The Pacific Palisades is a unique community, in that its emergency services needs are vastly different than the regular in-town community. The concern is that with the decrease in fire-fighting response, a brushfire, if started (which is not as infrequent as the calls would suggest), the cutback in fire-fighting ability could mean that things get out of control quickly and the delay to get extra help once the engine is removed could be significant and cause any fire to spread quickly. At the very least, the community needs full coverage during the fire season/summer months and when the Santa Anas are blowing and humidity is very low. Citizens have been told to trust that the resources will be allocated if needed, but there is no comfort level in that, if decisions are only made on a day-by-day basis, with no overall plan and commitment to the community, such as described above.
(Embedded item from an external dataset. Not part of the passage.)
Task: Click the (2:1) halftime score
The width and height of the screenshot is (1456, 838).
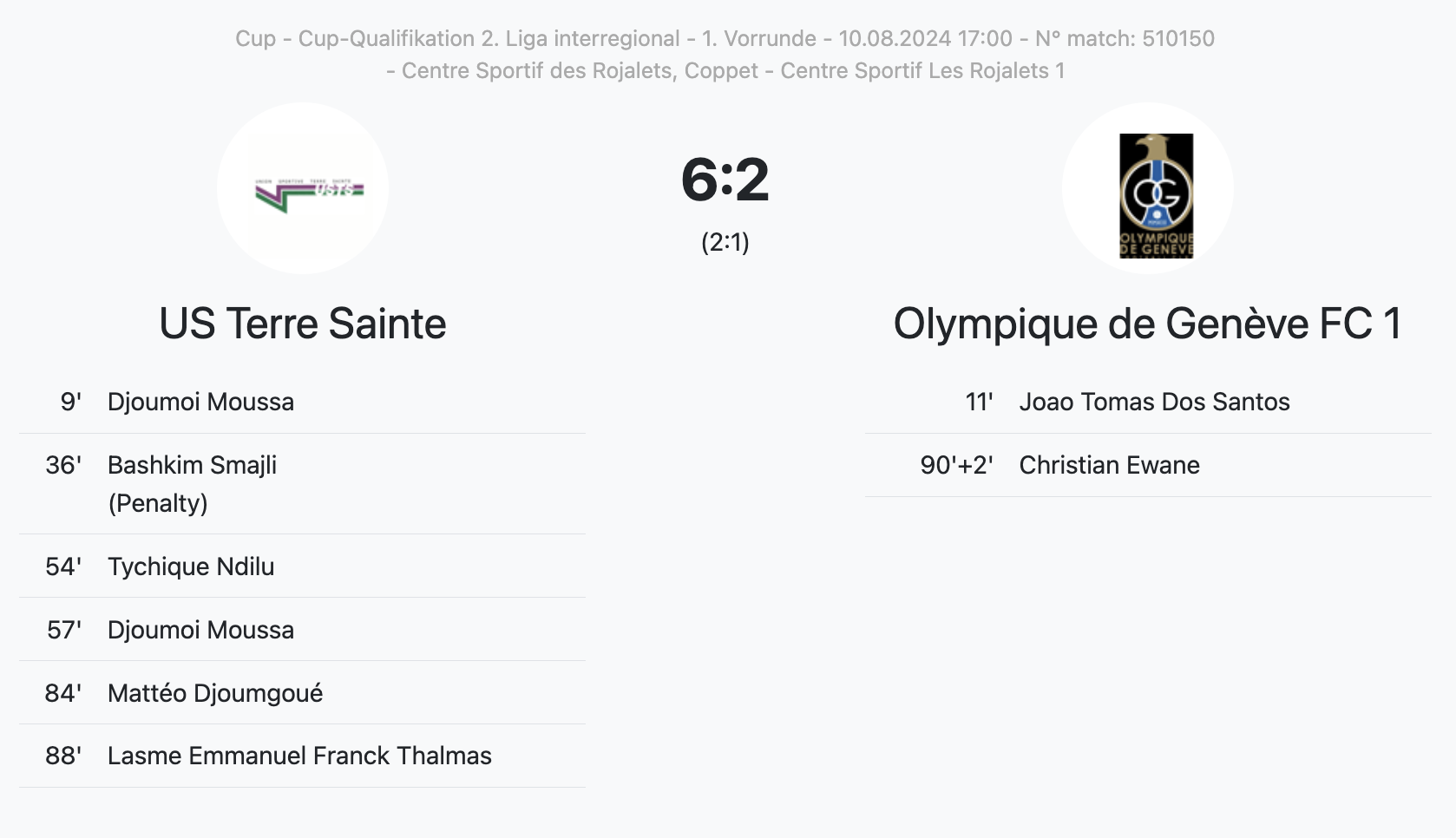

The real politics is that Mayor Antonio Villaraigosa has demanded cuts to the fire budget without regard to the issues and the fire chief is accommodating the requested number cut even though he would not otherwise be recommending a reorganization of the department. Other services and areas may have been asked to make similarly significant percentage cuts (although not police), but they don't affect people's lives in the same way.
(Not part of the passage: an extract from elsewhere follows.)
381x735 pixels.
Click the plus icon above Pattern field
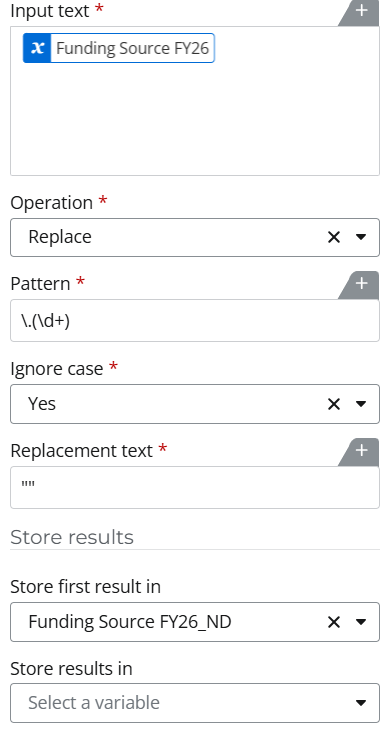[x=361, y=284]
Recently there was a huge outcry in Philadelphia when two children were recently killed in a fire that would have been serviced by a fire engine that was on "brownout," ie not on duty due to budget cuts. This has raised the issue of class and wealth, not to mention race, in these cutouts.

The Philadelphia and New York situations show clearly that many of these budget cuts end up affecting those in lower to middle class communities more often, although the Pacific Palisades example above shows that even wealthier communities are not immune from the budget cut and the associated drop in services and drop in quality of life.

So we have reached a critical decision point in the United States. Are we going to sacrifice our quality of life, our public safety over politically charged budget cutting, or are we going to create ways to fix the budget problems, and keep our lives safe?